Copy the lines below word for word, starting with the first line and stopping after the line that contains "Action: point(688,455)".

*-*-*

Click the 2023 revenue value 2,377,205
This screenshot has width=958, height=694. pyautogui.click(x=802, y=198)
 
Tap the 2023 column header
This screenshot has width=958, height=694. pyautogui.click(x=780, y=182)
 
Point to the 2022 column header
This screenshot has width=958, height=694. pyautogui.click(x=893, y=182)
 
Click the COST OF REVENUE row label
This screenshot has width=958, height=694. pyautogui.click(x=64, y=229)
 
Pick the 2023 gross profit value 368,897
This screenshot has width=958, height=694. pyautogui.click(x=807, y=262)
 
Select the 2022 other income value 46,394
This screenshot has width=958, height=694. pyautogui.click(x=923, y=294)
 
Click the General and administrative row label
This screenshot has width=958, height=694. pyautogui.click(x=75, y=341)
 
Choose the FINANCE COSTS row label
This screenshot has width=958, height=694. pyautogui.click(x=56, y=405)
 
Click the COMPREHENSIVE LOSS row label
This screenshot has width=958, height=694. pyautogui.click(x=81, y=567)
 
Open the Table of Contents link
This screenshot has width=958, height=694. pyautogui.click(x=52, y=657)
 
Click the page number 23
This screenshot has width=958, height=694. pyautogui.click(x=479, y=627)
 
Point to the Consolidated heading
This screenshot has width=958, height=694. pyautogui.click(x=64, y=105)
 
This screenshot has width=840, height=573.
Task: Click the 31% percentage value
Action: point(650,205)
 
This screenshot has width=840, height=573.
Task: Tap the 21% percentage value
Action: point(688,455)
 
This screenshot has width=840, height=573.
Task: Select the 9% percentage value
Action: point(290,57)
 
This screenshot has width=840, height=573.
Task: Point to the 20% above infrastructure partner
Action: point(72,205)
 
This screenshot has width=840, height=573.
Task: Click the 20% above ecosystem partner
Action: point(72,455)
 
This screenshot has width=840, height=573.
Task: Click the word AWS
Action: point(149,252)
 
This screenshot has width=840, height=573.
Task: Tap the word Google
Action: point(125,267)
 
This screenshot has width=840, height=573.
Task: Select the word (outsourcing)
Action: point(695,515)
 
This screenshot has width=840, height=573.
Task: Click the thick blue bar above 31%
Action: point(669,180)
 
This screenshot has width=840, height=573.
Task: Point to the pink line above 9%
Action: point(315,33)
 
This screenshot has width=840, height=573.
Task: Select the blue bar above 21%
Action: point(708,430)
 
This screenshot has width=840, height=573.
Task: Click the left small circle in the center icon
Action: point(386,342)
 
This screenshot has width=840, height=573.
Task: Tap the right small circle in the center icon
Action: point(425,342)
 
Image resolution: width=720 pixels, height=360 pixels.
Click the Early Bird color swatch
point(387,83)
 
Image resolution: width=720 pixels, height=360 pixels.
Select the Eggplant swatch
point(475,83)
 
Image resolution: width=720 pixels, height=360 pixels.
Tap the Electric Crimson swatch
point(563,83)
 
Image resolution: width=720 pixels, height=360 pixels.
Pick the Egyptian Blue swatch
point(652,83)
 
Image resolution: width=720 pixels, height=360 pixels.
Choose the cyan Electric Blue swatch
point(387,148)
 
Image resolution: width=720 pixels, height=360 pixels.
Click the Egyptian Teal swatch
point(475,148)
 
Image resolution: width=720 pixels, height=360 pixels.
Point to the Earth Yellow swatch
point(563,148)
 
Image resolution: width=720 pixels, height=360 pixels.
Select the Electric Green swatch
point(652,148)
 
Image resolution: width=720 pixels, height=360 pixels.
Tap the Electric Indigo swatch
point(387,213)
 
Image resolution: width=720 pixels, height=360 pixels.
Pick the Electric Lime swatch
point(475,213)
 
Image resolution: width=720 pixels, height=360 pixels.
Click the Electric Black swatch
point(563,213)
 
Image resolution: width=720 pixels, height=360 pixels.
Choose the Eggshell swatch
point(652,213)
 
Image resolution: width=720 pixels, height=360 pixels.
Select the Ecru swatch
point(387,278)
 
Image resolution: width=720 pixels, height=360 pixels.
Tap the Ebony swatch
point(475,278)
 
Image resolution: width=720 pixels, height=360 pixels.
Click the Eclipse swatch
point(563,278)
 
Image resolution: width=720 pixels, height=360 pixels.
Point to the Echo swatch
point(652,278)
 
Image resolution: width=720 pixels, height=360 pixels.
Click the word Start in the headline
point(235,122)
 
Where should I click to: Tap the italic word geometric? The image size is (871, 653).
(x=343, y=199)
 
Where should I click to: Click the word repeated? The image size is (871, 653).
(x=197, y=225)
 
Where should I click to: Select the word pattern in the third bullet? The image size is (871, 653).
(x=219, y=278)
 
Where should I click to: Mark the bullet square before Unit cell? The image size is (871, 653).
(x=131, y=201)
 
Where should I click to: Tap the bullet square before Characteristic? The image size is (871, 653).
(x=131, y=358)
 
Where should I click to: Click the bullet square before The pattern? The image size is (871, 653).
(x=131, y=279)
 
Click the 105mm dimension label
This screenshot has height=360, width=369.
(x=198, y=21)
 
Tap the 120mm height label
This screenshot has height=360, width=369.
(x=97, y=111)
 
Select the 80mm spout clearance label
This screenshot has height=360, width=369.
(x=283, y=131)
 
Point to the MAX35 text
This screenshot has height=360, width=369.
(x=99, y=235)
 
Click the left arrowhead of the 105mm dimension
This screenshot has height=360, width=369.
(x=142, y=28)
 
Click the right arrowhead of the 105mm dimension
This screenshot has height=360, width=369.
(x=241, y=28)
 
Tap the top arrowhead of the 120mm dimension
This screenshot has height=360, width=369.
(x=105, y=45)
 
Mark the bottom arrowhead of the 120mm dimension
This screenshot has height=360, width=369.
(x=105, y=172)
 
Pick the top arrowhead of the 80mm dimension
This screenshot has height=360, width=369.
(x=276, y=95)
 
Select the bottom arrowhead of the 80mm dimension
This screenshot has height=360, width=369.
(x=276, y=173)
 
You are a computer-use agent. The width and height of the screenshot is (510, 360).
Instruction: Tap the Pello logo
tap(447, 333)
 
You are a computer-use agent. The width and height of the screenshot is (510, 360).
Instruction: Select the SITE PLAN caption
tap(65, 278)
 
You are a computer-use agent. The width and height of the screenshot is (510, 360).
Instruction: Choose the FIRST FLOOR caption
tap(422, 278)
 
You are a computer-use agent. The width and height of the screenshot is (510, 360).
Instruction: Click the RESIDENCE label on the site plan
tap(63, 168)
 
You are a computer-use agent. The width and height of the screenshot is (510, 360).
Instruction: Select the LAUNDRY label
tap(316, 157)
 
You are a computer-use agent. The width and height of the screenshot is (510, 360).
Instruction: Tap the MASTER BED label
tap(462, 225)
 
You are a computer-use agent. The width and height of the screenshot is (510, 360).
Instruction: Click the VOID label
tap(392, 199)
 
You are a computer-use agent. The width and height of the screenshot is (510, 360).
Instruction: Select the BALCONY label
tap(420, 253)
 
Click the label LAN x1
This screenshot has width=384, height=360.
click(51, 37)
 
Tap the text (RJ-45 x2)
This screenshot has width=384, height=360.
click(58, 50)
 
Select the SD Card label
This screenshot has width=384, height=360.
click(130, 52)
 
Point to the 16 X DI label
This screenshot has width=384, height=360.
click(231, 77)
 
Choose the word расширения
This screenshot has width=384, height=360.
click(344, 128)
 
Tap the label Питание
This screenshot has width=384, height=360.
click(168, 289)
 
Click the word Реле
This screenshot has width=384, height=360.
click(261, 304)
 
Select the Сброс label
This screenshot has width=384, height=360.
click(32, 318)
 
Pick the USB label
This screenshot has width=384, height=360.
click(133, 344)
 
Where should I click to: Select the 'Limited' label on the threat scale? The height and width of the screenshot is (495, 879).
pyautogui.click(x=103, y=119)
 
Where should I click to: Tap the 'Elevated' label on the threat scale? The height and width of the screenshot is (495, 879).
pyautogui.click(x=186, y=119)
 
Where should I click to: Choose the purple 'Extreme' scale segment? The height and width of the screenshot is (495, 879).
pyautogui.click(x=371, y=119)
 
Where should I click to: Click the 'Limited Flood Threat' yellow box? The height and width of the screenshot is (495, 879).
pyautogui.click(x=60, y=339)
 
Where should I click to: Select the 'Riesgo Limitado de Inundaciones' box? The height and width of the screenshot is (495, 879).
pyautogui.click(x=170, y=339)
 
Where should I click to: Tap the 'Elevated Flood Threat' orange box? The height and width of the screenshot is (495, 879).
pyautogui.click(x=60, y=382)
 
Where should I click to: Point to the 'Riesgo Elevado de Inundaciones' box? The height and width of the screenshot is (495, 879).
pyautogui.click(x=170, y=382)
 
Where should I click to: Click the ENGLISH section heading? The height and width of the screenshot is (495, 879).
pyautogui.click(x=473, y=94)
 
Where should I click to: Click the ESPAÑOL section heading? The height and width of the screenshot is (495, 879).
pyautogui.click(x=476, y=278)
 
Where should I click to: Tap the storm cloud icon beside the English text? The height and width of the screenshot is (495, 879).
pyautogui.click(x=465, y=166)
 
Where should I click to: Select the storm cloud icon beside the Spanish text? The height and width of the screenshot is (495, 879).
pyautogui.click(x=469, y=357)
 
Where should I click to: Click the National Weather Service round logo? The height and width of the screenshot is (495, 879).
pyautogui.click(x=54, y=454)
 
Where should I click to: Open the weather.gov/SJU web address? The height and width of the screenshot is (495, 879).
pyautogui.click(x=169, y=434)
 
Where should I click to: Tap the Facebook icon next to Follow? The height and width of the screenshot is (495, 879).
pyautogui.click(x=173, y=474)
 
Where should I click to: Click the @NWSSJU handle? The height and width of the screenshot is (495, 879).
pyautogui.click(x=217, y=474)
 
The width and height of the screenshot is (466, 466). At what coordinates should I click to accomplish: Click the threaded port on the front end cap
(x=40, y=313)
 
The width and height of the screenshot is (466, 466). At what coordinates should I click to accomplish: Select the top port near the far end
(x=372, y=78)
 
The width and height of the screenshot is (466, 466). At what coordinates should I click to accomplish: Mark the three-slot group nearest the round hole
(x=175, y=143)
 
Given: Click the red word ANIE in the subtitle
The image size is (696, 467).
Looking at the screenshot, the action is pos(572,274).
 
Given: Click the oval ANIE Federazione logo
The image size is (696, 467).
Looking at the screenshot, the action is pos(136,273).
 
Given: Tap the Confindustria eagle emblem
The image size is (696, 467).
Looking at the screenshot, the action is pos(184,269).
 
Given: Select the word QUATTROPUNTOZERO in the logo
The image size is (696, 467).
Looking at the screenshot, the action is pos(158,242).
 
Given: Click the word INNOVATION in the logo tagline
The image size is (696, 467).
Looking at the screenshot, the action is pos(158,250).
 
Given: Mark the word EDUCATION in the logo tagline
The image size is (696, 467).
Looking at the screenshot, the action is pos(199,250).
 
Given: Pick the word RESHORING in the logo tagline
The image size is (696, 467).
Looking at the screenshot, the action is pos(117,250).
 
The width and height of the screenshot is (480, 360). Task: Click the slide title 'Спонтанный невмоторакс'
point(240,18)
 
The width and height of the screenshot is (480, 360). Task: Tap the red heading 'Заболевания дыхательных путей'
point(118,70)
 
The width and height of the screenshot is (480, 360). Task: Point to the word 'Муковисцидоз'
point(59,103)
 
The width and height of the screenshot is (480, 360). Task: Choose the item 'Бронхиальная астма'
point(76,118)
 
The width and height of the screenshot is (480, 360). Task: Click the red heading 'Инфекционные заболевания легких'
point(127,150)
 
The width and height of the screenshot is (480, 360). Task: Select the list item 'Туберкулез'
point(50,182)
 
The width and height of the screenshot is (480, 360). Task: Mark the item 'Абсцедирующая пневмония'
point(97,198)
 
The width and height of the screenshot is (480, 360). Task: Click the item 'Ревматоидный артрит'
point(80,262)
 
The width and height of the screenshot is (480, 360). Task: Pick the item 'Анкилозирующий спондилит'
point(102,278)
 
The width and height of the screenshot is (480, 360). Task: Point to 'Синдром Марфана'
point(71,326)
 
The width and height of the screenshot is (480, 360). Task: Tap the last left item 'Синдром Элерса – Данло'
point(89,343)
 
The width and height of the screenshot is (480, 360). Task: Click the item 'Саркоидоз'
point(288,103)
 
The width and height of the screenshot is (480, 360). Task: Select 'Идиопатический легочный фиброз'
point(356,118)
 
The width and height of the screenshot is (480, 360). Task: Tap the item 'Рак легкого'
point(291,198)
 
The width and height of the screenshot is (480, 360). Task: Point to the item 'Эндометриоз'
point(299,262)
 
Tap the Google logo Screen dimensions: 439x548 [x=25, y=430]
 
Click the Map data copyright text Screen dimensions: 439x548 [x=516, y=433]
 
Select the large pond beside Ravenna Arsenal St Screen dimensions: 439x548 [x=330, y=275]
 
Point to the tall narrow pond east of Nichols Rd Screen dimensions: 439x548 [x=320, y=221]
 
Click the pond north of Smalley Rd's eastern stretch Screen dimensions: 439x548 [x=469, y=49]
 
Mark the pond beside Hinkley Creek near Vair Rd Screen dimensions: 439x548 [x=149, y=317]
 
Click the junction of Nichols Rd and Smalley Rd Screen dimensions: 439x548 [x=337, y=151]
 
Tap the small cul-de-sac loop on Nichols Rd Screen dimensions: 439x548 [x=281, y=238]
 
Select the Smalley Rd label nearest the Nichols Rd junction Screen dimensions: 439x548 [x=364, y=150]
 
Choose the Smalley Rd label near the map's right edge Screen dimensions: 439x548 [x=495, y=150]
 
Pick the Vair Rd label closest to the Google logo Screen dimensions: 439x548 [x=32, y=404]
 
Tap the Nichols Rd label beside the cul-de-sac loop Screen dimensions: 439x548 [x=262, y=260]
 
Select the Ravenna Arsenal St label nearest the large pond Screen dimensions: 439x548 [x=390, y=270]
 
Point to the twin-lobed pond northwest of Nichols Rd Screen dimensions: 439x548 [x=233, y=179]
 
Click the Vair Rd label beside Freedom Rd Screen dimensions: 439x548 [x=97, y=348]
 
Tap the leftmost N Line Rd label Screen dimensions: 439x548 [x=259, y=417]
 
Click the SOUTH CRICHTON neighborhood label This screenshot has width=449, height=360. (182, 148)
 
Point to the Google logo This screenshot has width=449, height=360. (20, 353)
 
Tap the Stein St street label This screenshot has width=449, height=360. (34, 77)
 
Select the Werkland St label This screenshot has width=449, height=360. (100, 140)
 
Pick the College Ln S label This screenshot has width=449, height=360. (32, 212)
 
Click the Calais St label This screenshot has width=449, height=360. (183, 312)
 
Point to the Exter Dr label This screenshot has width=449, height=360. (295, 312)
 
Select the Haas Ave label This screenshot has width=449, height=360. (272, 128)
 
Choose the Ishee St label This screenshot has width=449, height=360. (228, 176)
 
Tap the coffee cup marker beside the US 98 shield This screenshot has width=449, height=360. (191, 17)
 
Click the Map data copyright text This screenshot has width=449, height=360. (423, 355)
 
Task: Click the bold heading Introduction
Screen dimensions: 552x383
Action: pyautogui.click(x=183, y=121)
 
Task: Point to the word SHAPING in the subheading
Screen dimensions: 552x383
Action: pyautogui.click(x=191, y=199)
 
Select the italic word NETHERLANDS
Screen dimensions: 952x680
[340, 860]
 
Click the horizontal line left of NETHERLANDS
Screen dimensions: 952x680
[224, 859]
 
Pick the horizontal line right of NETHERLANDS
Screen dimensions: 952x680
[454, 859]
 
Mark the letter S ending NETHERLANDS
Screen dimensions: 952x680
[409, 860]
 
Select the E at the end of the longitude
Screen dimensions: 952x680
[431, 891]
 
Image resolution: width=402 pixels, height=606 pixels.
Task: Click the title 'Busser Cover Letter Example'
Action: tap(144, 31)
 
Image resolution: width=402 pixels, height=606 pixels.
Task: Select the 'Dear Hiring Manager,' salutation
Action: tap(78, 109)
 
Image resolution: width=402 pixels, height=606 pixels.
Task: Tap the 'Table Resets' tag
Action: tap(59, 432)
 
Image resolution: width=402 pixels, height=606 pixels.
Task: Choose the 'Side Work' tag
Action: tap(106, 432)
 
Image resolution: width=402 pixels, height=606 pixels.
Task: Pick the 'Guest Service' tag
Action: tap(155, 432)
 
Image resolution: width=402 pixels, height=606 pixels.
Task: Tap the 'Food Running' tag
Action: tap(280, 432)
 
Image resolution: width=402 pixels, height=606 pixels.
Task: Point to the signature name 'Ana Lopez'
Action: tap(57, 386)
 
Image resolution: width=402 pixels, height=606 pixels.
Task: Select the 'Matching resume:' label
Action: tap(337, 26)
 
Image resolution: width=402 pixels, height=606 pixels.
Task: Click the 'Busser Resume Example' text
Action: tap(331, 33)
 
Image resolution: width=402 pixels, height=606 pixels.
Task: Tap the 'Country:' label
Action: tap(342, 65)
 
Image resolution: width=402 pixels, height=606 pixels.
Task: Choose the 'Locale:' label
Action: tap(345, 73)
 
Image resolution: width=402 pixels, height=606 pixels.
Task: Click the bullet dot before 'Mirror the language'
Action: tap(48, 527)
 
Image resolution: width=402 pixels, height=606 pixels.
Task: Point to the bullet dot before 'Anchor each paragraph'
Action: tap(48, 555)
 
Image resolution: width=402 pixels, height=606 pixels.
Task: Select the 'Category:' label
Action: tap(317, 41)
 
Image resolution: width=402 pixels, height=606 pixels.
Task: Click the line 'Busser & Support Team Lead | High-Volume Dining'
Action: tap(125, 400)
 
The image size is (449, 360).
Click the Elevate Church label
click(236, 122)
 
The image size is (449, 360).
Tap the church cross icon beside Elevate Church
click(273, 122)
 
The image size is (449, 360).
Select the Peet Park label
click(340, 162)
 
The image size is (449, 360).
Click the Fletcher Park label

*-*-*

Final result:
Click the 2023 revenue value 2,377,205
This screenshot has width=958, height=694. pyautogui.click(x=802, y=198)
 
Tap the 2023 column header
This screenshot has width=958, height=694. pyautogui.click(x=780, y=182)
 
Point to the 2022 column header
This screenshot has width=958, height=694. pyautogui.click(x=893, y=182)
 
Click the COST OF REVENUE row label
This screenshot has width=958, height=694. pyautogui.click(x=64, y=229)
 
Pick the 2023 gross profit value 368,897
This screenshot has width=958, height=694. pyautogui.click(x=807, y=262)
 
Select the 2022 other income value 46,394
This screenshot has width=958, height=694. pyautogui.click(x=923, y=294)
 
Click the General and administrative row label
This screenshot has width=958, height=694. pyautogui.click(x=75, y=341)
 
Choose the FINANCE COSTS row label
This screenshot has width=958, height=694. pyautogui.click(x=56, y=405)
 
Click the COMPREHENSIVE LOSS row label
This screenshot has width=958, height=694. pyautogui.click(x=81, y=567)
 
Open the Table of Contents link
This screenshot has width=958, height=694. pyautogui.click(x=52, y=657)
 
Click the page number 23
This screenshot has width=958, height=694. pyautogui.click(x=479, y=627)
 
Point to the Consolidated heading
This screenshot has width=958, height=694. pyautogui.click(x=64, y=105)
 
This screenshot has width=840, height=573.
Task: Click the 31% percentage value
Action: point(650,205)
 
This screenshot has width=840, height=573.
Task: Tap the 21% percentage value
Action: point(688,455)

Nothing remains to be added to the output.